== Texte fourni ==
Comment tuer le monstre que l’on a enfanté? C’est le défi qui attend les banquiers privés suisses. Le monstre? La stratégie de l’argent blanc, ou «Weissgeld-Strategie», mise en consultation par le Conseil fédéral jusqu’en juin. Laquelle comporte deux volets: l’obligation faite aux banques de s’assurer de la conformité fiscale de leurs clients, et celle d’adopter des mesures internes pour détecter les cas de fraude fiscale – désormais estampillés «crimes préalables au blanchiment» par le Groupe d’action financière (GAFI) – dès lors que les sommes soustraites au fisc dépassent 600 000 francs, et que le contribuable s’est rendu coupable de «tromperie astucieuse».

Le président de l’Association suisse des banquiers, Patrick Odier, et celui des Banquiers privés suisses, Nicolas Pictet, avaient déjà fait comprendre que la Suisse devrait choisir entre cette stratégie et l’échange automatique d’informations, s’il devait s’imposer comme un standard international. Que leur branche ne saurait se voir imposer les deux systèmes en parallèle.

Aujourd’hui, selon nos informations, après avoir dûment analysé le projet du Conseil fédéral, leur choix est fait. Clairement. Les banquiers privés ont compris que l’échange automatique – dont les modalités restent à définir – finira par s’imposer comme la nouvelle règle du jeu globale. Révolution copernicienne, ils sont désormais résolus à enterrer l’exception suisse, à abandonner le secret bancaire, à jouer à armes égales avec les places concurrentes, sous réserve d’égalité de traitement et de solutions négociées pour le règlement du passé. Ils attendent du gouvernement qu’il change son fusil d’épaule, abandonne sa stratégie de l’argent blanc et s’emploie à négocier les conditions de l’entrée dans l’ère de la transparence. Parce qu’ils considèrent le projet du Conseil fédéral comme une menace autrement plus réelle.

Le Temps a pu consulter une étude menée par un grand cabinet d’audit pour une banque de la place. Les consultants ont comparé la stratégie helvétique avec les solutions de conformité fiscale luxembourgeoises et britanniques. Leurs conclusions sont claires: qu’il s’agisse des solutions proposées pour se plier aux exigences du GAFI ou pour s’assurer de la conformité fiscale de la clientèle, les règles envisagées supposent une diligence proactive et détaillée de la situation fiscale de tous les clients, jugée totalement inapplicable par les banquiers. «A titre d’exemple, explique l’un d’entre eux, il faut savoir que la majorité des clients de la banque privée sont des entrepreneurs. Pour ces clients, les règles prévues par la «Weissgeld-Strategie» impliqueraient un test complet qui porterait sur la fiscalité de l’entreprise, sur celle de l’individu, sur celle de sa famille, sur sa situation successorale, etc. Ce qui est mission impossible, même pour un fiscaliste chevronné.»

== Données fournies ==
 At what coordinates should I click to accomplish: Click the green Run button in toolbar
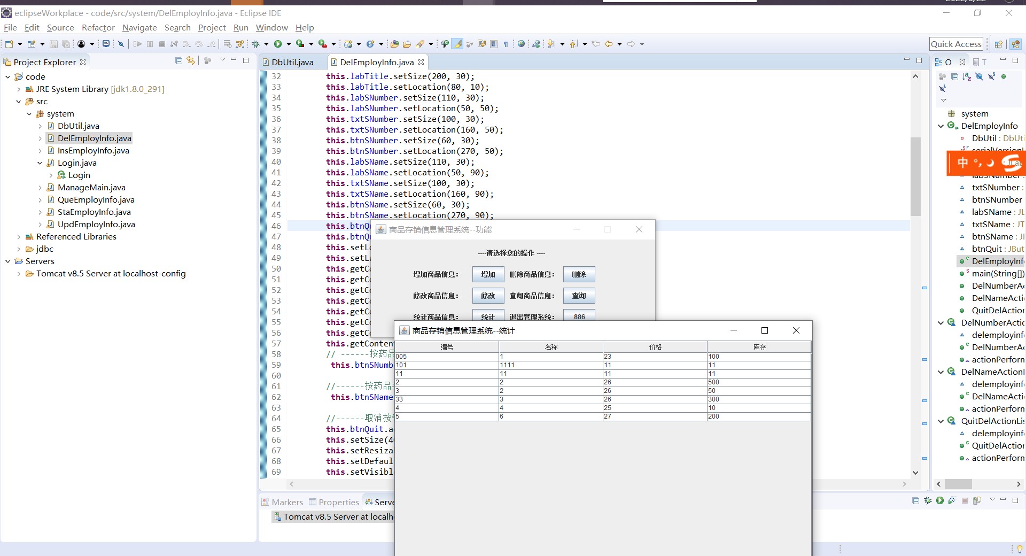coord(278,44)
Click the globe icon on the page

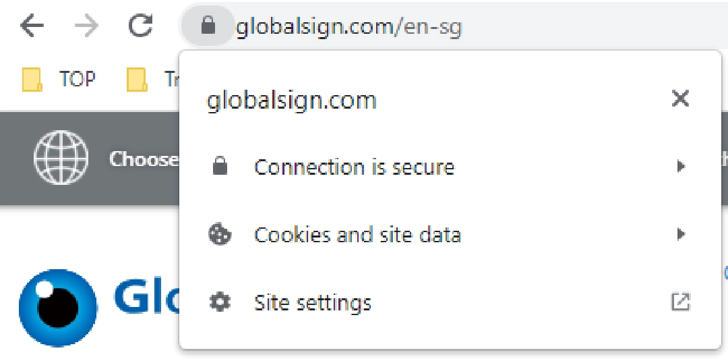pos(61,159)
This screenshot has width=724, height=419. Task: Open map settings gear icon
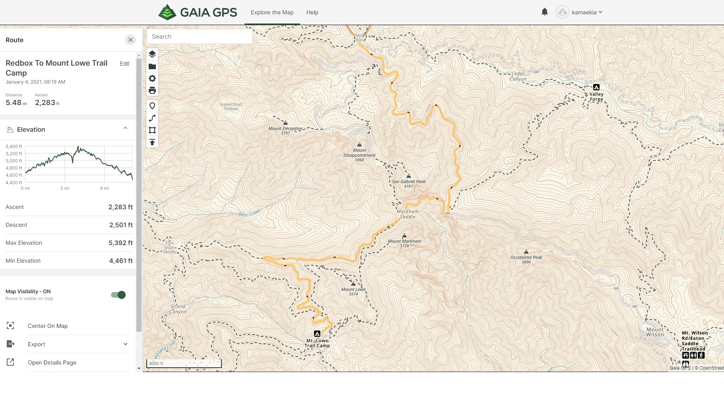[152, 78]
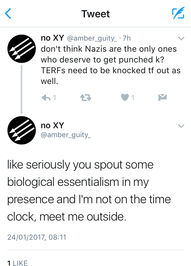Image resolution: width=191 pixels, height=266 pixels.
Task: Click the "7h" timestamp on the first tweet
Action: click(127, 39)
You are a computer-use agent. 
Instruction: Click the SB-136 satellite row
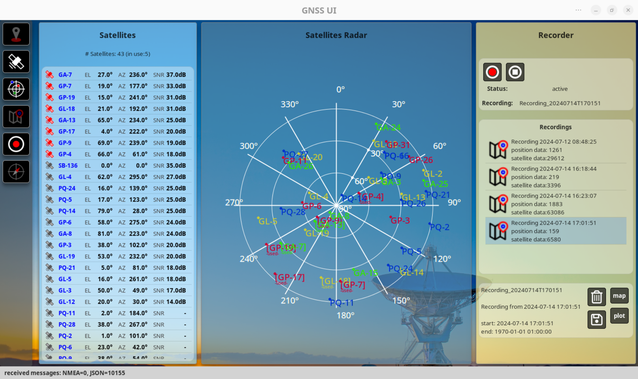click(117, 165)
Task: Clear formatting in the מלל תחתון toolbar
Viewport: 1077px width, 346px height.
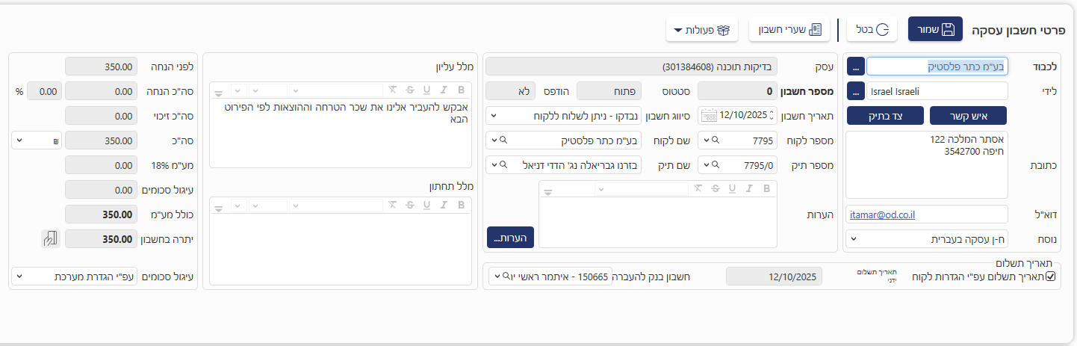Action: (391, 205)
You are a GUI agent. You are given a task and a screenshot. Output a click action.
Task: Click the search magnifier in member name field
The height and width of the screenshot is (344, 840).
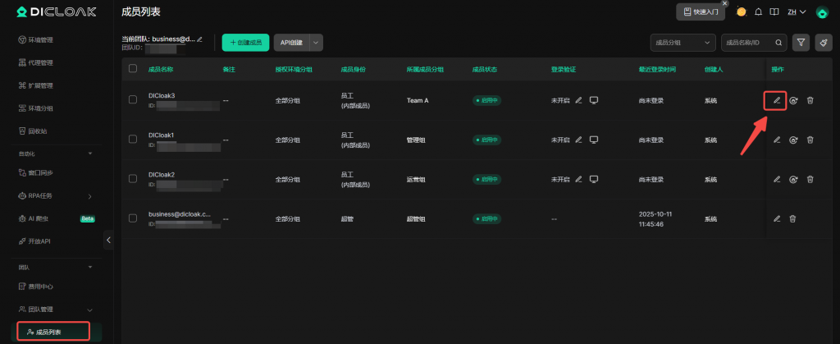coord(778,42)
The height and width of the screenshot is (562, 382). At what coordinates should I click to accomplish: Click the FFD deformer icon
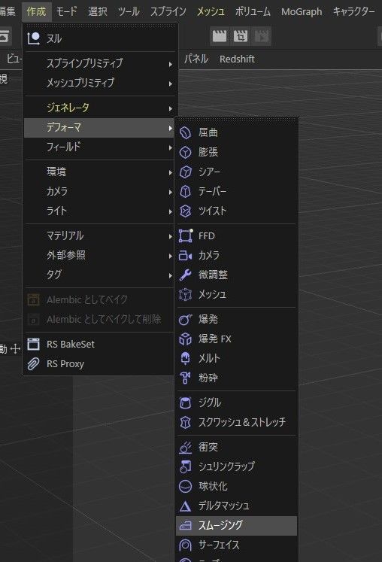pos(185,235)
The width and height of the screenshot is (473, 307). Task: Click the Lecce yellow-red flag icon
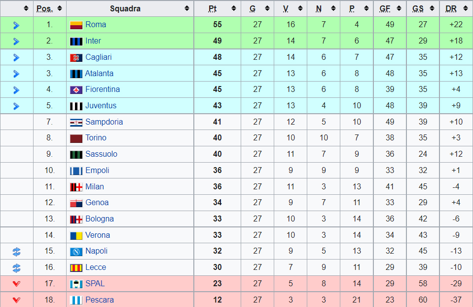(x=76, y=267)
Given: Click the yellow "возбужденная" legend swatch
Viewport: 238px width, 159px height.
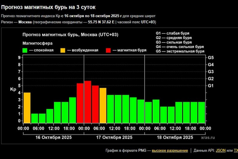Looking at the screenshot, I should (63, 51).
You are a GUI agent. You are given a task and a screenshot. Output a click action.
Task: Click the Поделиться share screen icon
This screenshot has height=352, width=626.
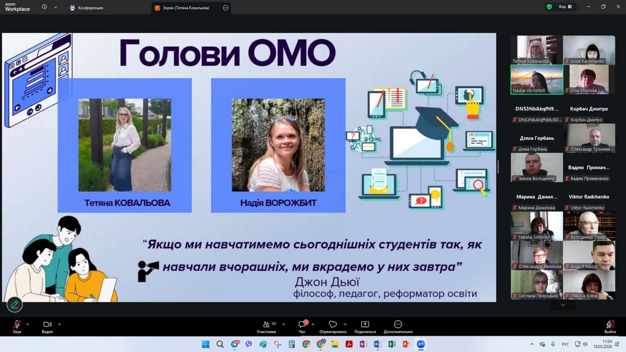point(365,326)
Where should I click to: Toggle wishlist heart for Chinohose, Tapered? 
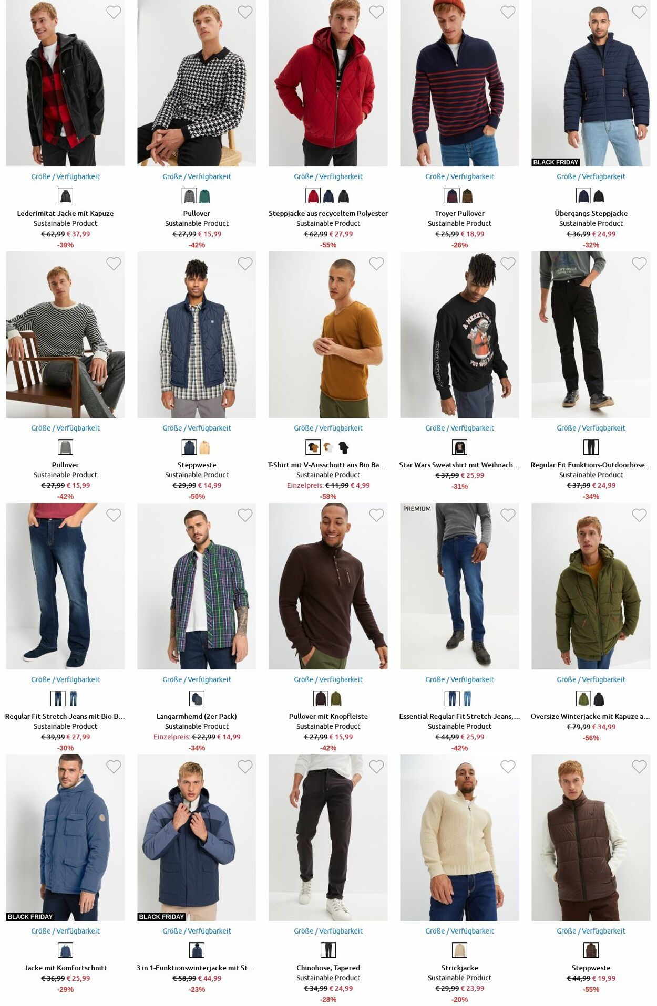[376, 767]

== Consigne ==
Recopiez à l'identique le passage du texte fourni plus haut qui commence par les mots «Aujourd’hui, selon nos» et s'achève sur «autrement plus réelle.».

== Corrigé de l'exercice ==
Aujourd’hui, selon nos informations, après avoir dûment analysé le projet du Conseil fédéral, leur choix est fait. Clairement. Les banquiers privés ont compris que l’échange automatique – dont les modalités restent à définir – finira par s’imposer comme la nouvelle règle du jeu globale. Révolution copernicienne, ils sont désormais résolus à enterrer l’exception suisse, à abandonner le secret bancaire, à jouer à armes égales avec les places concurrentes, sous réserve d’égalité de traitement et de solutions négociées pour le règlement du passé. Ils attendent du gouvernement qu’il change son fusil d’épaule, abandonne sa stratégie de l’argent blanc et s’emploie à négocier les conditions de l’entrée dans l’ère de la transparence. Parce qu’ils considèrent le projet du Conseil fédéral comme une menace autrement plus réelle.